AMERICAN TINTYPE – Hanan Townshend

Original Review by Alan RogersAmerican Tintype

American Tintype is a short, 5-minute documentary film from 2012. Directed by filmmaker Matt Morris, the film focuses on the work of photographer Harry Taylor who discovered a passion for tintype photography after the loss of a close family member. Taylor is engaging film subject and over the course of the 5 minutes or so we hear how he became interested in this 150-year-old craft, are given a glimpse of the photographic process itself and also see a number beautiful and unique examples of his work. As far as who Morris could use to provide the score he was looking for, Hanan Townshend was the composer of choice. Hearing a particularly striking piece of music in Terrence Malick’s The Tree of Life (2011), Morris became aware of the music of Hanan Townshend and thought that his style would suit the tone of his own film. 

I first became aware of New Zealand-born composer Hanan Townshend’s music with his score for Malick’s To The Wonder (2013). Townshend’s score for To The Wonder sets a mood for the drama, creating a rather dark soundscape that envelopes the listener. Townshend’s music for American Tintype mirrors his score for To The Wonder in that he creates a mood piece, a soundscape. But this time, by careful orchestration (acoustic guitar, piano, double base and wordless vocals) he creates a lighter musical setting, a rural hideaway where a level of peace dominates. Although there is only a single cue making up the score, Townshend succeeds in fashioning specific sections with distinct tones by varying how prominent each musical instrument is within the score at specific times. For example, acoustic guitar is the first main instrument heard and this gives a sense of rural life, seemingly an important requirement for Taylor’s work. And towards the end of the cue, waif-like wordless vocals appear to mirror the photographer’s expression of the passion for tintype photography. Townshend is even able to synchronise the double bass with a short “gallery showing” of portrait photographs.
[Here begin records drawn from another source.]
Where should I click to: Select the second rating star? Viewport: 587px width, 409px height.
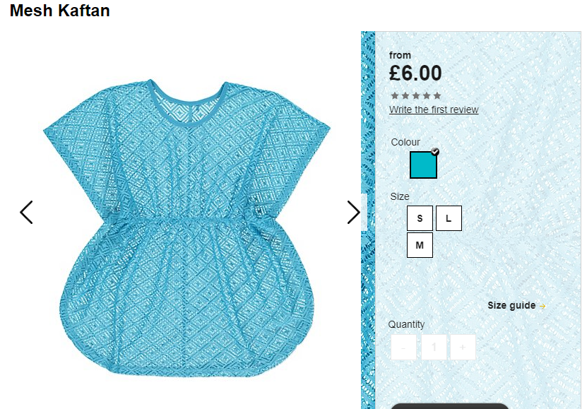(405, 96)
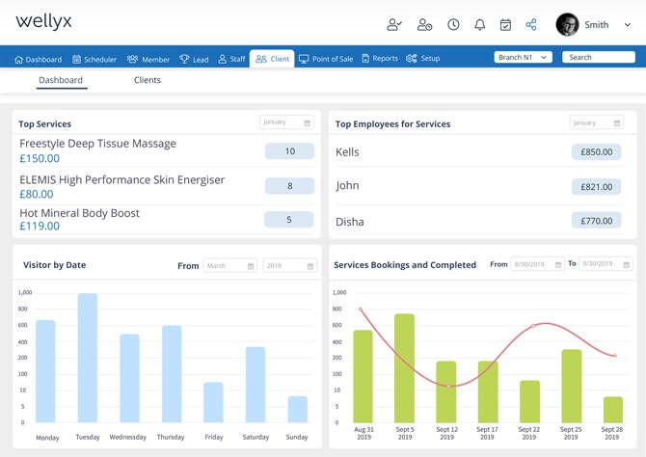646x457 pixels.
Task: Expand Smith profile menu chevron
Action: 627,25

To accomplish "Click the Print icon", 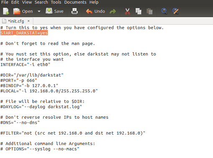I will (x=74, y=11).
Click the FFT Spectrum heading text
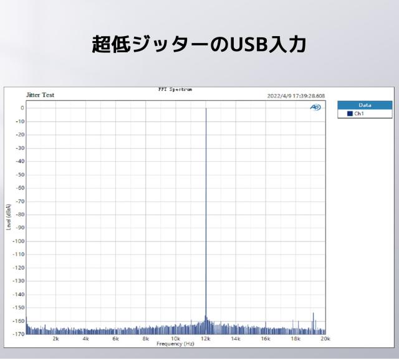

Morris’ short film is an engaging piece of work that is both beautiful to look at as well as being informative. Townshend’s lovely score is a significant addition to the film, adding another dimension and helping Morris to flesh out details that can only be touched on briefly in a 5-minute film. Taylor himself conveys the love and passion he has for tintype photography and Townshend’s score portrays a sense of peace and contentment in an artist who, through personal tragedy, has discovered a fulfilling artform that is both challenging and rewarding.

Hanan Townshend’s score for American Tintype can be listened to in full and purchased at Bandcamp. Matt Morris’ film can be viewed HERE.

Rating: ***

  1. American Tintype (4:11)

Running Time: 4:11

Hanan Townshend (2012)



  1. I felt that a brief explanation about how the tintype process works would have been helpful to the film. The music wasn’t much in my opinion but did work with the documentary.

    • An explanation of the process itself would certainly help understand how it all works and how tintype photography is very much a complex artform. But, I feel that the film is more about the artist’s passion for the subject. The process itself is covered to some extent by the montage of Taylor preparing the chemicals and plate and how he actually takes the photos. And this montage shows some of the process but from the point of view of the photographer almost lovingly preparing the various stages.

      • Don’t you wonder why it takes 20 seconds to expose? I see your point that it is more about his photography. It could have just as easily been regular film. I have an 8×10 camera like he was working with. At one time in my life I did beautiful work with it but could only make contact prints due to the enlargement process. A contact print would translate into an 8×10 photograph. My daughter was the subject often.